Counting only lines that contain "next", state the total found in the material below. Add nothing else.

━━━━━━

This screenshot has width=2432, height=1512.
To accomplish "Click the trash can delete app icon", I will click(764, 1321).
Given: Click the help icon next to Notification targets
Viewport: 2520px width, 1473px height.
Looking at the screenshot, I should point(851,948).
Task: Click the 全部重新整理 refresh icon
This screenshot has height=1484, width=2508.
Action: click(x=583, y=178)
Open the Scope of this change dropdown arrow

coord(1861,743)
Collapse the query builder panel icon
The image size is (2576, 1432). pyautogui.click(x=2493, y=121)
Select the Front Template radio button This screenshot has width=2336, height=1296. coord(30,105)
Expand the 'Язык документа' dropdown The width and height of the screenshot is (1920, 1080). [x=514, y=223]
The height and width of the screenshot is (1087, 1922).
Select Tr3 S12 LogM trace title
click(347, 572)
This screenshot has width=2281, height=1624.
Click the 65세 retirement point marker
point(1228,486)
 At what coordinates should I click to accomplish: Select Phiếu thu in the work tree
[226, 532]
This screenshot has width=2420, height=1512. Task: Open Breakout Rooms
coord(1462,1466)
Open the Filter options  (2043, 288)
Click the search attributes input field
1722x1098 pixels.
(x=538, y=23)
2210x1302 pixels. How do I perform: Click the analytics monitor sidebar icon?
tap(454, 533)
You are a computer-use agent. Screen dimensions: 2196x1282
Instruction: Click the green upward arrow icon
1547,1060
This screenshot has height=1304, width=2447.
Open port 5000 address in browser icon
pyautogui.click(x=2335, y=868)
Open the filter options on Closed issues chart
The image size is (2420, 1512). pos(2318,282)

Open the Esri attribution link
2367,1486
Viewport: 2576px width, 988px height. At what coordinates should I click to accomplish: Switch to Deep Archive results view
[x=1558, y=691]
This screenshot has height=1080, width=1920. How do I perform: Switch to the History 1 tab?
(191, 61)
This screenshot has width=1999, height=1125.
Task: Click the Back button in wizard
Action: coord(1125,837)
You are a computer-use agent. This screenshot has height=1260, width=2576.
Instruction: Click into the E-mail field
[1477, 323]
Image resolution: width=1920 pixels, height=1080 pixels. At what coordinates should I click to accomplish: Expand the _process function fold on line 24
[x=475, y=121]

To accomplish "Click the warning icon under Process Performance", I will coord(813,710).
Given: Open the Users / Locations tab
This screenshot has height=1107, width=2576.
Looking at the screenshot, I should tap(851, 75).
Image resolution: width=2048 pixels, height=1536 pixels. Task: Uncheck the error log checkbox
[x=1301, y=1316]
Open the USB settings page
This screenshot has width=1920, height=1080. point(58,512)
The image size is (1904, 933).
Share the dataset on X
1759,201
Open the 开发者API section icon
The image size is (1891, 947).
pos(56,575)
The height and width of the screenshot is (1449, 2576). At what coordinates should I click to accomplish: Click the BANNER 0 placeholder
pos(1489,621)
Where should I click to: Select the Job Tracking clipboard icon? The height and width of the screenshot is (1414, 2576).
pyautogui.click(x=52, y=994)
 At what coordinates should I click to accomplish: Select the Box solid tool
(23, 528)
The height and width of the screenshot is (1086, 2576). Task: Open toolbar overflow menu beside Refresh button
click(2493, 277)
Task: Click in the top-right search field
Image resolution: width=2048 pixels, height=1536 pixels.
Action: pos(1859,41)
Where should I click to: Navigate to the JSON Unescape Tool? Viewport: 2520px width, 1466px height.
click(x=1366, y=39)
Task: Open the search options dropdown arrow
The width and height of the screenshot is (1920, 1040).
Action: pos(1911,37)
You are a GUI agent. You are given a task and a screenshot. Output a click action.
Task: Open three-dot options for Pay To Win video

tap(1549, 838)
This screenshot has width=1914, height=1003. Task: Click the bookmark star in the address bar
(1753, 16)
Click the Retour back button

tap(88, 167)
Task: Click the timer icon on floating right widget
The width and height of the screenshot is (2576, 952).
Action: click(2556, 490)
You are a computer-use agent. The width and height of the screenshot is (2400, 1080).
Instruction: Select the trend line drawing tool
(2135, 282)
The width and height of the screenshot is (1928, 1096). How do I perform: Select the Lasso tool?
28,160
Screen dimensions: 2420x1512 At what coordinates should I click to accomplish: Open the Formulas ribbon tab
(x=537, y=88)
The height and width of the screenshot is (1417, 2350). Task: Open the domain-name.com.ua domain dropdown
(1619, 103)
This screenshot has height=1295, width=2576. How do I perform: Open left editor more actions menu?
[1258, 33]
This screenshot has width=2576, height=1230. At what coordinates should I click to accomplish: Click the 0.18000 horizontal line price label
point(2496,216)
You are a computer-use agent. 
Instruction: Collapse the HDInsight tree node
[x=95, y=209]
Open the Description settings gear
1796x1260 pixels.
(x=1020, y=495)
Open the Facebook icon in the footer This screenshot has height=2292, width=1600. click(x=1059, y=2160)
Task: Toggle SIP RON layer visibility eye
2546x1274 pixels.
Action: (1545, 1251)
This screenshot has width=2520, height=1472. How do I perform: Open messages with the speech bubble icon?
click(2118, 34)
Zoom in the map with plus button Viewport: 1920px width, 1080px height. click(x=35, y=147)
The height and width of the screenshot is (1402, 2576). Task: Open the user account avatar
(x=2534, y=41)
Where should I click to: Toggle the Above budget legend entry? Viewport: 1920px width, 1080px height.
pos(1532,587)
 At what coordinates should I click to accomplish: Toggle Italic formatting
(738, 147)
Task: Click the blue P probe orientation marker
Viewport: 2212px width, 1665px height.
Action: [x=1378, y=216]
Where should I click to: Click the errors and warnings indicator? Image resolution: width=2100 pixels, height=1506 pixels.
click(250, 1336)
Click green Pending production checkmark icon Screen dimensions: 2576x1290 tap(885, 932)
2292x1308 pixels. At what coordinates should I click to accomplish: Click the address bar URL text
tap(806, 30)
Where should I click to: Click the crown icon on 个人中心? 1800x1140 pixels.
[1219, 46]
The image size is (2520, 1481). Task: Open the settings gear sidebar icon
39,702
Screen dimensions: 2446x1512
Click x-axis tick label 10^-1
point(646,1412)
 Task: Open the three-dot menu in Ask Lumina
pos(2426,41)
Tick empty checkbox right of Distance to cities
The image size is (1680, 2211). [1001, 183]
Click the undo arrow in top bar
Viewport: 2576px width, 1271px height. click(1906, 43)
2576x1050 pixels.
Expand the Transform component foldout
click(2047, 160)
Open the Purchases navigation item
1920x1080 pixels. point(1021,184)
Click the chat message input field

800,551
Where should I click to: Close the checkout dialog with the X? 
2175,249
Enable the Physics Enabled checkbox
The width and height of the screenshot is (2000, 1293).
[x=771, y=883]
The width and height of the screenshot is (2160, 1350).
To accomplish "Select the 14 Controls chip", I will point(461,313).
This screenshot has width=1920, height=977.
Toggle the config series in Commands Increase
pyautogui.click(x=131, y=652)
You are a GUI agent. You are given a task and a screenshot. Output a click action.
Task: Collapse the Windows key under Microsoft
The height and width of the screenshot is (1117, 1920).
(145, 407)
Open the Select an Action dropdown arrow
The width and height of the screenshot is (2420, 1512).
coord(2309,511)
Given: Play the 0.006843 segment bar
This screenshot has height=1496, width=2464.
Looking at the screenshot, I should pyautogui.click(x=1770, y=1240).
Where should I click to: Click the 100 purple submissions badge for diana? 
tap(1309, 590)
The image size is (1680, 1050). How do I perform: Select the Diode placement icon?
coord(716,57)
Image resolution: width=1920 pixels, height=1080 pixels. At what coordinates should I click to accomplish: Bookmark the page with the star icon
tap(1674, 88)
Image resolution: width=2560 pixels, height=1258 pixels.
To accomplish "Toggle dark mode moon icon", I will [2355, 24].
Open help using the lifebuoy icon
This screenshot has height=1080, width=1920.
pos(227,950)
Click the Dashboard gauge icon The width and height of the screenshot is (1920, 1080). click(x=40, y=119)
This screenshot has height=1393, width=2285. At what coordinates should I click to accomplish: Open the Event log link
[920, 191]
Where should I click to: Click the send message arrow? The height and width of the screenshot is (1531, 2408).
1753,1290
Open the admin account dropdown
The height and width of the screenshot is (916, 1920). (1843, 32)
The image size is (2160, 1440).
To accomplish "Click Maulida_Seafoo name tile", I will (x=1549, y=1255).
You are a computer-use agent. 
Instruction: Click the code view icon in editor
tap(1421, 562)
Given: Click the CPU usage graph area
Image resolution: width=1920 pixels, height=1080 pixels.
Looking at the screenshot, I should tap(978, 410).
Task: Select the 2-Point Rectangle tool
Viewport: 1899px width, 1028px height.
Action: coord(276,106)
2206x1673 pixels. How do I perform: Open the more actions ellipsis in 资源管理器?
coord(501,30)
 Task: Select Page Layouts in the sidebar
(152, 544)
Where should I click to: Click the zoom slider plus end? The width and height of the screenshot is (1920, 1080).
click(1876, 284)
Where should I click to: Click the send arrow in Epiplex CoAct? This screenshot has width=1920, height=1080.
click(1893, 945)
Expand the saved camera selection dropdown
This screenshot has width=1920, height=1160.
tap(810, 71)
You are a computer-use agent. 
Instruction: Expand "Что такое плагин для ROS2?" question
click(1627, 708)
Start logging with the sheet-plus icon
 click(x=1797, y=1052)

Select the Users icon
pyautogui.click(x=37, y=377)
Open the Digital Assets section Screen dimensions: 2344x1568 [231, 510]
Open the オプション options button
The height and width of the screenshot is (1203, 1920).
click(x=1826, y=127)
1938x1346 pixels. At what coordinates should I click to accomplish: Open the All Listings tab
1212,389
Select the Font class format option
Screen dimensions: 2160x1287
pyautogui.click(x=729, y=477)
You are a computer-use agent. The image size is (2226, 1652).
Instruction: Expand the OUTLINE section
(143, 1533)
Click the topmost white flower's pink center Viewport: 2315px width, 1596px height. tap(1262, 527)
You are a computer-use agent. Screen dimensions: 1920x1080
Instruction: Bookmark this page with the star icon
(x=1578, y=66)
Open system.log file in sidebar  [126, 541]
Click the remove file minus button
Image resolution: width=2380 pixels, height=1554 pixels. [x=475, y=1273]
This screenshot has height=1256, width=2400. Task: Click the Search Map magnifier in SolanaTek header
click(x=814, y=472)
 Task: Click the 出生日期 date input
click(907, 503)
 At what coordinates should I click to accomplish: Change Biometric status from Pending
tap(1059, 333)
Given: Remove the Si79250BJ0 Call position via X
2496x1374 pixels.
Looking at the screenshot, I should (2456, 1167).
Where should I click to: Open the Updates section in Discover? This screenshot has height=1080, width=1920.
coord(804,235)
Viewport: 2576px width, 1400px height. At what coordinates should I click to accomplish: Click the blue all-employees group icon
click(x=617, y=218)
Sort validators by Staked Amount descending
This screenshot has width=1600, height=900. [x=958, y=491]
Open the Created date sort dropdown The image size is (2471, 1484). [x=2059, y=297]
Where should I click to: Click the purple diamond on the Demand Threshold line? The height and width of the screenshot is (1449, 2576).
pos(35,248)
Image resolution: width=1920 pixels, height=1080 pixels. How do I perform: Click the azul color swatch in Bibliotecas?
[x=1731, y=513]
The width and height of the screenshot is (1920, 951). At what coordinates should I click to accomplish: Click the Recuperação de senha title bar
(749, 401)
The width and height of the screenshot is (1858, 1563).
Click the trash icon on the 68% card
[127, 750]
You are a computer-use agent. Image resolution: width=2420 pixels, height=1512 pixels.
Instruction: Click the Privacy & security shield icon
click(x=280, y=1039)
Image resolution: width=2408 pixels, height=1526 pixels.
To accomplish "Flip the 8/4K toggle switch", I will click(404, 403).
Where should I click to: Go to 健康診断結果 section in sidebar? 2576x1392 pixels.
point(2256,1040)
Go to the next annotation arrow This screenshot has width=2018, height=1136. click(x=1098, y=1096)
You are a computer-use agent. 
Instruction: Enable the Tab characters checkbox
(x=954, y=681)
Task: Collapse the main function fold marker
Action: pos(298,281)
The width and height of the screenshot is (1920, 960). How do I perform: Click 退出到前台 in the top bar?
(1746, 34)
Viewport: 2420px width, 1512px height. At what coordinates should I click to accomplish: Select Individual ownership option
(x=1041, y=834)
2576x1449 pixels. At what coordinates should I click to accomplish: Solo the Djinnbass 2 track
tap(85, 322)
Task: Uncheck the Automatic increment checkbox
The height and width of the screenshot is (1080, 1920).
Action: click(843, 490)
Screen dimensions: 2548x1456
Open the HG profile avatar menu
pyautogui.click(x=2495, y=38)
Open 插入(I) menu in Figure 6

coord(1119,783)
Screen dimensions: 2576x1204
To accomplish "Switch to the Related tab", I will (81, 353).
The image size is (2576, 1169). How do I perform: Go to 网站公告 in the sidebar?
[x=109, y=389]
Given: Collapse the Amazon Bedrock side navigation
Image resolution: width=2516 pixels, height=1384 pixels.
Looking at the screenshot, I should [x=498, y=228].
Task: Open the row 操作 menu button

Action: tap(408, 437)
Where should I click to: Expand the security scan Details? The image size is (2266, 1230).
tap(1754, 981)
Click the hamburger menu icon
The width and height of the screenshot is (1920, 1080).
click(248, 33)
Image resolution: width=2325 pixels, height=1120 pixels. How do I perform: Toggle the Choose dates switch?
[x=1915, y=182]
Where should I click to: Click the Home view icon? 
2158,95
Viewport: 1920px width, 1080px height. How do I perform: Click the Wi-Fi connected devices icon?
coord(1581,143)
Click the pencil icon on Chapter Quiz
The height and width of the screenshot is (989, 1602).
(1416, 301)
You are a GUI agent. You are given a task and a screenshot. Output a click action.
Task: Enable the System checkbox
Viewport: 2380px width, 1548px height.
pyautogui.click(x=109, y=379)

━━━━━━

→ **THE COMPLETED TASK**: 2